The primary objective was to determine if initial empirical intravenous dosing of gentamicin improved patient’s outcomes in pyelonephritis/urosepsis compared with alternative IV antibiotic management.
Retrospective cross-sectional descriptive study.
Public TertiaryTeaching Hospital serving adults in an urban centre.
All adult patient records with a recorded diagnosis of any of pyelonephritis/urosepsis, urinary tract infection, UTI, complicated urinary tract infection, bacteriuria, symptomatic bacteriuria and asymptomatic bacteriuria from 2nd February 2012 to 10th May 2014 were reviewed. Only patients treated with an empirical regimen of one or more IV antibiotics were included in the study.
The primary outcomes were: duration of IV antibiotic treatment, time to resolution of symptoms and length of hospital stay (LOS). Secondary end points were: compliance with Therapeutic Guidelines: Antibiotic (electronic version) (eTG) for severe pyelonephritis/urosepsis and appropriateness of gentamicin use.
Univariate and multivariable associations between baseline and demographic variables and the main outcomes were performed using Chi-square tests and a General Linear Model using the SAS version 9.2 software.

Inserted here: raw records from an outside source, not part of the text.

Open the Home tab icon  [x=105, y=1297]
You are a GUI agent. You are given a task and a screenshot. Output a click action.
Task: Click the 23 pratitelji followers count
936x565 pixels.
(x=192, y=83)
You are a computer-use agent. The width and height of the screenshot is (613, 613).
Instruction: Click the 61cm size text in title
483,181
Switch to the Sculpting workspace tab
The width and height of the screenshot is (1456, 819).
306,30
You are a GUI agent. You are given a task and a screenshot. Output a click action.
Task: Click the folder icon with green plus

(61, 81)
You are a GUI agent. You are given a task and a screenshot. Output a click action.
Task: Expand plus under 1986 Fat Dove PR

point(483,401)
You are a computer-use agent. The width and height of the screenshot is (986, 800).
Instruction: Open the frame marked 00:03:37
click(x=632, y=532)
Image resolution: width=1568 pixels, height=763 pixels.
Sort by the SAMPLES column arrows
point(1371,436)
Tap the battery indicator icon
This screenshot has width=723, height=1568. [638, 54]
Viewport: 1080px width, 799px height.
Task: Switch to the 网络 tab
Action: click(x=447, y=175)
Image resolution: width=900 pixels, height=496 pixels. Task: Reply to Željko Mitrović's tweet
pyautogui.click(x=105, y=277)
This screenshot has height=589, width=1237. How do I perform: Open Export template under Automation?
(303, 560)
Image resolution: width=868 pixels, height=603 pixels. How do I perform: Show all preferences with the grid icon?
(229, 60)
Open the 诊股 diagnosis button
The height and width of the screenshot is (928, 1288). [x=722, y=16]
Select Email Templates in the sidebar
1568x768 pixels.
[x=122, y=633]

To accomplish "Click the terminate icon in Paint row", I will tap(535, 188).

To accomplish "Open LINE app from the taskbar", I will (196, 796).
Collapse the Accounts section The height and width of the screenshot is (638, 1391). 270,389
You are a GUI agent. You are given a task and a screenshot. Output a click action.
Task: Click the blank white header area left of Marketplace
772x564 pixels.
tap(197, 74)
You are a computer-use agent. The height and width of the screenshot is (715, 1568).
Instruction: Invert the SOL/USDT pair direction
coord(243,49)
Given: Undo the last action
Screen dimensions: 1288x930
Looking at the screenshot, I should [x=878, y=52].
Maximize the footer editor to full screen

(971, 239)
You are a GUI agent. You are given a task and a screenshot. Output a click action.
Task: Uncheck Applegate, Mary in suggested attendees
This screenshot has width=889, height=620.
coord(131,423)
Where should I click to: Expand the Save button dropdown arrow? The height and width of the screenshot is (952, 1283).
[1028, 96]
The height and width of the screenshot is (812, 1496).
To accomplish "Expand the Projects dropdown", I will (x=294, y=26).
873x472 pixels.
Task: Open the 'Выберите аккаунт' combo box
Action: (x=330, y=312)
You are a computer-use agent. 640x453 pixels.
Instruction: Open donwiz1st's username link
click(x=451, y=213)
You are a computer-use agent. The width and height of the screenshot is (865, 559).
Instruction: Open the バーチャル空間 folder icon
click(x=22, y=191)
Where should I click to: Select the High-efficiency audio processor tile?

Of 295 patients reviewed 152 were prescribed one or more IV antibiotics and included in the study. Approximately half of the patients (n = 73, 48%) were prescribed IV piperacillin/tazobactam (Tazocin), while gentamicin was prescribed for 66 patients (43.4%). Of the 152 patients evaluated, 49 (32%) were given gentamicin first. Multivariable regression analysis showed that duration of IV treatment was shorter for those aged over 70 (40.2 hours vs 85.5 hours for those aged up to 70; p = 0.0074), and those who received gentamicin as first line treatment (41.3 hours vs 89.8 hours for those not receiving any gentamicin; p = 0.0312). After adjustment for age and gentamicin administration, there appeared to be no significant difference in duration of IV treatment for any other independent variables. No significant associations between the independent variables (gentamicin, age, gender, comorbidities, and eTG compliance) and either time to resolution of symptoms (median: 68 hours) or hospital LOS (median: 5 days) were observed.
Neither time to resolution of abnormal symptoms nor length of stay were significantly influenced by an initial dose of gentamicin when the data were subjected to multivariable analysis. The age of the patient and pattern of gentamicin treatment were the dominant factors associated with duration of IV antibiotics. Piperacillin/tazobactam is not recommended in treatment guidelines for pyelonephritis/urosepsis but was the most commonly prescribed IV antibiotic. This requires review by the appropriate hospital clinicians.
Urinary tract infections (UTIs) are common in the community and hospital settings [1, 2].
This study has investigated empirical IV antibiotic treatment prescribed for 152 patients for severe pyelonephritis/urosepsis with one or more IV antibiotics. The overall duration of IV antibiotic treatment was significantly shorter for patients given gentamicin empirically as initial treatment compared to patients not given gentamicin at all. eTG adherence was a factor in reducing IV antibiotic duration but did not influence the other outcome parameters. Duration of IV therapy is an important indicator as patients usually need to cease IV antibiotics before discharge can be considered. The large spread of the data as can be seen from the wide ranges possibly limited other significant findings.
There were univariate associations indicating that an initial dose of gentamicin significantly improved patient outcomes in terms of duration of IV treatment, and this association persisted after adjustment for age.